Sateri
- Company type: Business division (former public)
- Industry: Manufacturing
- Predecessor: Sateri Holdings Limited; Bracell Limited;
- Founded: 2002
- Headquarters: Shanghai, China
- Products: viscose yarns, lyocell
- Owner: Royal Golden Eagle
- Parent: Royal Golden Eagle
- Website: www.sateri.com

= Sateri =

Manufacturer of viscose rayon

Sateri is a producer of viscose rayon and lyocell, with an annual production capacity of 2.4 million tonnes. It operates 15 mills in China. Sateri is a business group of Royal Golden Eagle (RGE).

==History==
===Sateri===
Sateri is a business group of Royal Golden Eagle and was founded by entrepreneur and philanthropist Sukanto Tanoto.

Sateri started operating in 2002 when it began building a viscose staple fibre (VSF) mill near the city of Jiujiang in southeastern China. Sateri (Jiangxi) Chemical Fibre Co Ltd's plant went into commercial production in 2004.

In 2010, Sukanto Tanoto established an intermediate holding company Sateri Holdings. In the same year, Sateri Holdings became a listed company in the Hong Kong stock exchange. The listed company owned the wood pulp and viscose staple fiber factories in Brazil and China respectively.

Sateri's second plant – Sateri (Fujian) Fibre Co. Ltd in Putian – opened in 2013.

In 2014, the listed company, Sateri Holdings, sold their Chinese factories to their controlling shareholder. Those factories were under the Sateri business division. Soon after, the listed company was renamed to Bracell Limited. However, the listed company was also privatized in 2016.

In June 2015, Sateri launched its third mill in China – Sateri (Jiujiang) Fibre Co. Ltd. – by completing the acquisition of a plant from Jiangxi Longda.

In May 2016, Sateri China Holdings bought a controlling stake in Linz (Nanjing) Viscose Yarn Co. Ltd. The spinning mill, set up in 2007 by Austria's Linz Textil, makes high-quality viscose yarn products that are exported worldwide.

In April 2019 Sateri acquired its fourth mill, the Jiangsu Xiangsheng Viscose Fiber company.

In May 2020 Sateri entered the lyocell market with a 20,000 tonne per annum production line in Rizhao, Shandong.

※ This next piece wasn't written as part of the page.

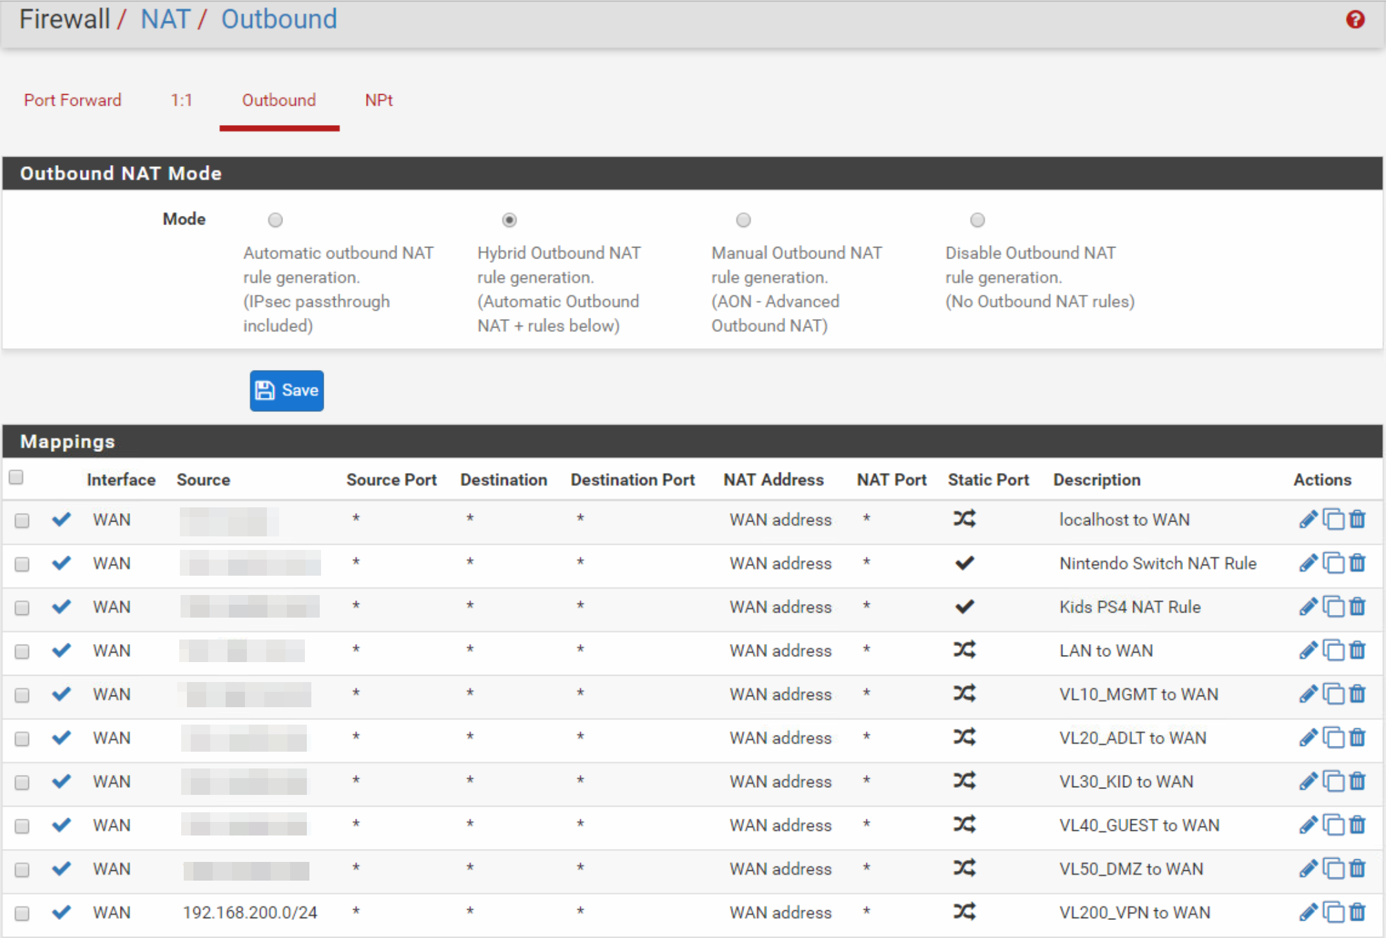Edit the VL10_MGMT to WAN mapping
This screenshot has height=938, width=1386.
pos(1307,694)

Sateri’s lyocell capacity has continued to expand, reaching 400,000 tonnes in 2025.
==Operations==
According to the company, it does not use wood pulp from natural, ancient or endangered forests, forests of high conservation value or high carbon stock, or habitats of endangered species. Sateri's Pulp Sourcing Policy and Sustainability Policy apply to all of its dissolving wood pulp suppliers.

The three plants in China have Chain of Custody certification from the Programme for the Endorsement of Forest Certification (PEFC) and are certified under ISO 9001 and ISO 14001. The company has stated that it has Swiss-based Oeko-Tex certification and describes its fiber products as "free from harmful substances" while "complies with European Union regulations."

In the same year, Sateri, together with nine leading global viscose producers and two trade associations, founded the ‘Collaboration for Sustainable Development of Viscose’ (CV), an industry initiative to address sustainability challenges and drive market transformation.

As part of the Royal Golden Eagle (RGE) group, Sateri plans to invest US$200 million over the next ten years into cellulosic textile fiber research and development. The investment revealed ahead of the Textile Exchange Sustainability Conference in Vancouver will support alternative cellulose or plant-based feedstock and closed-loop manufacturing solutions.

Following the announcement, Sateri achieved a breakthrough in the commercial production of viscose using recycled textile waste in March 2020. This is followed by the unveiling of Sateri’s Finex as its new product brand for recycled fiber. Finex, short for ‘Fibre Next,’ is an innovative next-generation cellulosic fiber-containing recycled content.

In May 2020, Sateri began Lyocell production in Rizhao, Shandong, China.

==Ownership==
Sateri's businesses were previously listed as "Sateri Holdings Limited" on the Hong Kong stock exchange from 2010 to 2016. Sateri Holdings, as of 2010, was majority owned by Sukanto Tanoto and his family.

In 2014 Sateri Holdings VSF businesses in China, were sold to Royal Golden Eagle, which was also controlled by the majority shareholder of the listed company, Sukanto Tanoto. The listed company was renamed to "Bracell Limited" on 30 January 2015 and then also privatised by Royal Golden Eagle in October 2016.